#### SUPPLIED PASSAGE ####

An attacker dressed as an Afghan soldier has killed a US general and wounded 14 other ISAF troops at an officer-training facility close to the capital Kabul. A German general was among the wounded.
The Pentagon's press secretary, Rear Admiral John Kirby, on Tuesday confirmed reports that a two-star US general was killed in an apparent "green on blue" or "insider" attack at an officer-training school.
US media identified him as Major General Harold Greene.
Kirby said officials believed that the Camp Qargha attacker was a member of the Afghan security forces, rather than an imposter who gained entry to the base.
The German armed forces had said earlier on Tuesday that a Bundeswehr brigadier general was among the 14 other ISAF soldiers wounded. The military statement said that the general was receiving medical attention and "is not in a life-threatening condition."
A spokesman for Afghanistan's defense ministry, Zahir Azimi, said on Twitter that "a terrorist using [the] uniform of [the] Afghan Army" opened fire on the base.
Green on blue
Qargha is sometimes called the "Sandhurst in the Sand," because British forces oversaw the construction of the officer-training school and its training program.
"Today at 12 p.m. (0730 UTC), a terrorist in army uniform opened fire on international partners and other Afghan officers, wounding several," the British Defense Ministry said in a statement, adding that it was investigating the incident.
A security analyst in Kabul told DW that an insider attack seemed the more probable explanation for the events at Camp Qargha.

#### EXTRACTED MATERIAL ####

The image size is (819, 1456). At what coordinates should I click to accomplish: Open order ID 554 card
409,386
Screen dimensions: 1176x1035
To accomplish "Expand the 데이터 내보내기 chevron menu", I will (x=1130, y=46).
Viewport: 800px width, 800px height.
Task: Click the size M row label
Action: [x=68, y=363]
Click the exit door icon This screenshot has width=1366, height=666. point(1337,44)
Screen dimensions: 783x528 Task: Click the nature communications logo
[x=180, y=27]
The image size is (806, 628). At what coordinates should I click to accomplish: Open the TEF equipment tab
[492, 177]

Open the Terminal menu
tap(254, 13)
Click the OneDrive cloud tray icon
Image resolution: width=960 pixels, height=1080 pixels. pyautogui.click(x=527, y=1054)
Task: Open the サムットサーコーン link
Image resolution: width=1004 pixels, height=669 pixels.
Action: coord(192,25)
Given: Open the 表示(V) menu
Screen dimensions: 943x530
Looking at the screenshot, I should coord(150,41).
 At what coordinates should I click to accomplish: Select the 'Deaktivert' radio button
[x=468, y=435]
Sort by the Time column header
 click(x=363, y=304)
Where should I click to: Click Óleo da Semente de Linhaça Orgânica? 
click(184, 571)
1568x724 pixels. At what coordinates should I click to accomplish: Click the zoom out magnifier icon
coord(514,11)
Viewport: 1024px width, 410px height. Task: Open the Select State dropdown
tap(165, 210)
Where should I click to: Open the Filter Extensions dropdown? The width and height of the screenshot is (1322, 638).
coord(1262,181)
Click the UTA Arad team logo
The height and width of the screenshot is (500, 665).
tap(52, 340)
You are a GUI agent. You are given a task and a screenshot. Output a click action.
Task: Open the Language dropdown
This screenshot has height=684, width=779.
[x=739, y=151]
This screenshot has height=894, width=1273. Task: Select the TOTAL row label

####

INSTRUCTIONS
• 1. According to the news report on the Camp Qargha attack, who did US media identify as the general who was killed?
• 2. Continue the news report on the Camp Qargha attack from its last sentence.
Nothing in the listing is needed here.

ANSWERS TO THE EXERCISE
• 1. Major General Harold Greene.

• 2.
"It's likely that this is some variant on the so-called 'insider attack' phenomenon, because these facilities are heavily guarded," Graeme Smith from the International Crisis Group told DW. "It would be very hard for an outsider to shoot a NATO general inside a fortified base without some degree of insider collusion."
So-called "green on blue" or "insider" attacks, when insurgents either disguised as or within the Afghan security forces turn their weapons on NATO-led international forces in Afghanistan, have proved common in recent years. Yet there were fewer recorded cases in 2013 than in 2012.
International troops are gearing up to conclude their combat missions in Afghanistan by the end of the year, but some troops are likely to remain - mainly to train domestic security forces. Smith said that he believed the hundreds of troops Germany has provisionally pledged for this mission "will likely get deployed to the relatively peaceful north of the country."